Pimpinelle
Also: The scientific name of the Pimpinelle is "Sanguisorba minor".
Botanically it is called "Little Wiesenknopf".
There are also some popular names, such as B. Bibernelle.
Description:
The pimpinelle is a perennial herbaceous plant. It can be 20-100 cm high. The stem is upright with unpaired leaves. They are ovate to rounded, toothed and have a short stalk. The flowering period is from May to August. The flowers are greenish-red, spherical to elliptical and grow as terminal knobs. The upper flowers are female, the middle ones often hermaphroditic and the lower ones male. The fresh or dried herb is used for use in the kitchen.
Harvest time:
The pimpinelle can be harvested at any time. However, it is best to collect the herb during the flowering period from June to September.
Offer forms:
Pimpinelle is generally not offered in stores. If you plant them yourself in the garden, you can use them fresh or dried. However, when it dries, it loses some of its aroma. They can also be frozen for preservation or soaked in oil, vinegar, salt or lemon juice. A good aroma is obtained especially by soaking them in lemon juice.
Ingredients:
The main ingredients of the Pimpinelle are hydroxycinnamic acid derivatives such as phenol carboxylic acids, tannins, flavonoids, triterpenes and saponins.
Taste and smell:
The smell of the pimpinelle can be described as cucumber-like.

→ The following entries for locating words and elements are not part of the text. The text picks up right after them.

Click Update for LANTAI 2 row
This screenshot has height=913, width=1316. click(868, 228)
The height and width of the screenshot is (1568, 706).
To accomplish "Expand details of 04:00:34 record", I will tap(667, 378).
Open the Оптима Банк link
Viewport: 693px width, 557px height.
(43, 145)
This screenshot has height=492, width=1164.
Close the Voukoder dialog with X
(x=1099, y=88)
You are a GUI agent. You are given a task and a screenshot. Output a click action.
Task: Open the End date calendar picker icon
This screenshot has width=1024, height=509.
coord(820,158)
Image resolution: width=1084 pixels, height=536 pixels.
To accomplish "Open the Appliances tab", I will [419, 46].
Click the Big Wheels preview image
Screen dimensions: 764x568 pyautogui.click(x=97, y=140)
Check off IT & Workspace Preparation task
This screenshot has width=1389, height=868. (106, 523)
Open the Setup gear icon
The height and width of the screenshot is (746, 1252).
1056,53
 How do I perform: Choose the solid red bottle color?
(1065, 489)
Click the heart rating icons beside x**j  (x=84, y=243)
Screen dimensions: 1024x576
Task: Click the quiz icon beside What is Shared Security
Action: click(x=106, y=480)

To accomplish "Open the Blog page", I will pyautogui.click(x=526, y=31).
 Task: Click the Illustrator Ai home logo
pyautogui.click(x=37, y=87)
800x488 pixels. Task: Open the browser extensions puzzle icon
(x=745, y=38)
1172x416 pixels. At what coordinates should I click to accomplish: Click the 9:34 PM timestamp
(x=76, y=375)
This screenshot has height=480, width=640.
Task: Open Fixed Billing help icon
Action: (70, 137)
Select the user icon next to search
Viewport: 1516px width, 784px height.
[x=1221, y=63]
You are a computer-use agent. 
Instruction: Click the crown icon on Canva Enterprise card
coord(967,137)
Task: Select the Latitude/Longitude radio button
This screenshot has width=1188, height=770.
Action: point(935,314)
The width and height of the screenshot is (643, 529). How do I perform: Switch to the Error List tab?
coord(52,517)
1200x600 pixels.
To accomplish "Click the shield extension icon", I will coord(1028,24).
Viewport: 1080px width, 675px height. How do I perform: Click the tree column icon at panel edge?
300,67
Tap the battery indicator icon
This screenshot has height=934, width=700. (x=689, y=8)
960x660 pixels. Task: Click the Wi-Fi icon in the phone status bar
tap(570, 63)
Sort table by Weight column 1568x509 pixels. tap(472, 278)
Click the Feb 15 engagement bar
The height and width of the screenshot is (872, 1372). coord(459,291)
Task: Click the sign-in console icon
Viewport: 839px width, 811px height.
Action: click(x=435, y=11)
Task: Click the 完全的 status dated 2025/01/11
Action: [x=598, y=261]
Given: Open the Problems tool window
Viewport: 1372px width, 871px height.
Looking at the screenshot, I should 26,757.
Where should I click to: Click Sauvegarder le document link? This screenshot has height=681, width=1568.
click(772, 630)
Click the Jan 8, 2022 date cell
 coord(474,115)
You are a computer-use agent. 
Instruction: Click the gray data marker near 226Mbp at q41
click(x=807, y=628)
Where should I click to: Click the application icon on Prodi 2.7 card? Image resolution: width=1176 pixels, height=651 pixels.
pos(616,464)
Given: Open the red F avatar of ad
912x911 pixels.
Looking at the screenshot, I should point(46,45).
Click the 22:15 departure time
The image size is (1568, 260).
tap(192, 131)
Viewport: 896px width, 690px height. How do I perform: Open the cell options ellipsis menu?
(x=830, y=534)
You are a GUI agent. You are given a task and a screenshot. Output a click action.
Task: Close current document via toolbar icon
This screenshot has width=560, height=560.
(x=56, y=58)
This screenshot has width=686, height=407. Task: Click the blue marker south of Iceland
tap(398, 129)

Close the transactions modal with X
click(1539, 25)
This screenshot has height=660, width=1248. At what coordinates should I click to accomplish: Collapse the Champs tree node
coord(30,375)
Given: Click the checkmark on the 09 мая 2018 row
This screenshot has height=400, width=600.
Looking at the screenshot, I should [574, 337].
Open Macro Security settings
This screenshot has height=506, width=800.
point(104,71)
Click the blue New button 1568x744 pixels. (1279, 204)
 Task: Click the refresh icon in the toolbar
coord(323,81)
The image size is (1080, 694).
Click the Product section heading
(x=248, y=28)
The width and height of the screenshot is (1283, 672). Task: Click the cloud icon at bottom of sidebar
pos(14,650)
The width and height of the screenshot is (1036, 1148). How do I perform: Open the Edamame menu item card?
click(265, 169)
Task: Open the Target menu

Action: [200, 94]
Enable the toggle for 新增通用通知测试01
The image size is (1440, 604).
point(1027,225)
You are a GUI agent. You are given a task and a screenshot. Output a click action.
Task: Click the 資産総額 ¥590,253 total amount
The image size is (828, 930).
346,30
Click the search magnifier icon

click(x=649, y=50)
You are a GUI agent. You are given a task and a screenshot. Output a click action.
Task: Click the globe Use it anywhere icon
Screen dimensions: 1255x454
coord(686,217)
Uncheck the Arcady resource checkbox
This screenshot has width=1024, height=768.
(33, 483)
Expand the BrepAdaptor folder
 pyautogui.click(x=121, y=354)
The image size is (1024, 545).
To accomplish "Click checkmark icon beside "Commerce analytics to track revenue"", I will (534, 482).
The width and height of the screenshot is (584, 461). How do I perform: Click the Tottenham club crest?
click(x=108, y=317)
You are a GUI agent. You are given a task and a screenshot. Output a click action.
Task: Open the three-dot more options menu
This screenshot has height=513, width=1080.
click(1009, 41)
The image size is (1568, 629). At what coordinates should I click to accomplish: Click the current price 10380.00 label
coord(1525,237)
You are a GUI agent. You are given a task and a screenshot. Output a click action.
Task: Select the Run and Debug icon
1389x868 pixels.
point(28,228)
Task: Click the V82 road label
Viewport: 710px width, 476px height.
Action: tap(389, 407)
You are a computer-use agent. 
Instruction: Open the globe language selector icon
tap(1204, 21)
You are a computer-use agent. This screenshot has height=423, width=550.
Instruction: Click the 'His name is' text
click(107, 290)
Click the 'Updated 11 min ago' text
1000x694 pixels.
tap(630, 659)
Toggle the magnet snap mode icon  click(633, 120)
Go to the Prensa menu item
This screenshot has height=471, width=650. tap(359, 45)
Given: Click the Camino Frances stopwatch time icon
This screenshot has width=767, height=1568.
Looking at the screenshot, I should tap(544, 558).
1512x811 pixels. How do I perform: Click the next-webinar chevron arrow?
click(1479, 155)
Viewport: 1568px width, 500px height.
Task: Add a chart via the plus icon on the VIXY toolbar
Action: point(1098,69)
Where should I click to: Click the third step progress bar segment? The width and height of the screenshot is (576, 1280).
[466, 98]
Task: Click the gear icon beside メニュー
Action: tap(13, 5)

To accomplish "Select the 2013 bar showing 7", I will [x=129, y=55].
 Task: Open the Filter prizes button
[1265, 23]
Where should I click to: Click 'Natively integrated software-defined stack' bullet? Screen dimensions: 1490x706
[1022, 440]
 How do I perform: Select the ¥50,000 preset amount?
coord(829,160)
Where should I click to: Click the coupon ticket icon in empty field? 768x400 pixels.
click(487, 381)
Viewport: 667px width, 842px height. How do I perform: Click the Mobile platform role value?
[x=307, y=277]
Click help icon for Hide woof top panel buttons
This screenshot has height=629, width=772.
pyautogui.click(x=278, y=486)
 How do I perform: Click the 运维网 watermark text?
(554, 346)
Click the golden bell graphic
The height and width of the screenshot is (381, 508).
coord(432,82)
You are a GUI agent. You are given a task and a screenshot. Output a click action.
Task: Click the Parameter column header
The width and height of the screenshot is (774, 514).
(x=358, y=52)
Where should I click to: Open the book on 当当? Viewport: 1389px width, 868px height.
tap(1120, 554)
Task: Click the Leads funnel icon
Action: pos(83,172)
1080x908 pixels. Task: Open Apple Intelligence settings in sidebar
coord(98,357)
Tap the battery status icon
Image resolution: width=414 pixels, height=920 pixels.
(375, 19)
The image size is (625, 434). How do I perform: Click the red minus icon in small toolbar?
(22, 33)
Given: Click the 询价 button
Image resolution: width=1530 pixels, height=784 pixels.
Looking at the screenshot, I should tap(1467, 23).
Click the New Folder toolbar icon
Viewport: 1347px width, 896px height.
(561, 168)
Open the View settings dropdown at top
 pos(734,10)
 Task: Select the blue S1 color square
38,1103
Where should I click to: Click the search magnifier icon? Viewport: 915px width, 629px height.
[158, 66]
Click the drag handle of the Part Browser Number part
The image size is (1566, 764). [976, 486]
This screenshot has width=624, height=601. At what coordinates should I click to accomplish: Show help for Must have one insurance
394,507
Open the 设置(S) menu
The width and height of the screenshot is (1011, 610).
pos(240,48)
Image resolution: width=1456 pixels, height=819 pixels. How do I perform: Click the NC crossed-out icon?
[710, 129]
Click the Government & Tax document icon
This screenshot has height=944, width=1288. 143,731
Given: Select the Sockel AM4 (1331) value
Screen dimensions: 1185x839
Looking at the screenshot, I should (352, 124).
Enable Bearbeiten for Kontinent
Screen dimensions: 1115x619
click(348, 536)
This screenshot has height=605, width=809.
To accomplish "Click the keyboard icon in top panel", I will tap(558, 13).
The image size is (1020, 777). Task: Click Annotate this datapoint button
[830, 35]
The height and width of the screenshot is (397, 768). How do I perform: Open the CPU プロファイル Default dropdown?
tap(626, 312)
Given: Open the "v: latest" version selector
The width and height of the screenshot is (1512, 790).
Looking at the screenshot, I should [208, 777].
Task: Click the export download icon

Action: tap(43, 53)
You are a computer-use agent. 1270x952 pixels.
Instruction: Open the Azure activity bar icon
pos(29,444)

It also tastes slightly cucumber-like and nutty.
Cooking and kitchen use with typical dishes:
It is added to the finished food first, otherwise it would lose its aroma. Only the young leaves are used. Before chopping, you should drizzle the herb with lemon juice to prevent it from turning brown.
It is preferred in French and Italian cuisine, but not quite as well known in German cuisine.
Soups: potato soup, asparagus soup, herb soup, vegetable soup, vegetable cold bowls
Salads: leaf salad, tomato salad, cucumber salad, potato salad
Fish: poached fish, steamed fish, seafood
Sauces: one of the seven herbs of the Frankfurt Green Sauce, dressings, dips, mayonnaise sauces
Vegetable side dish: marinated mushrooms, pickled cucumbers, cucumber vegetables, zucchini vegetables, legumes
Desserts: Refine sorbets with strawberries and peaches
Other: herb butter, on bread and butter, egg dishes, quark, cream cheese, flavoring of herb vinegar, flavoring of cold drinks; White wine punch, mixed milk drinks
Use within dietetics:
Pimpinelle has an appetizing effect.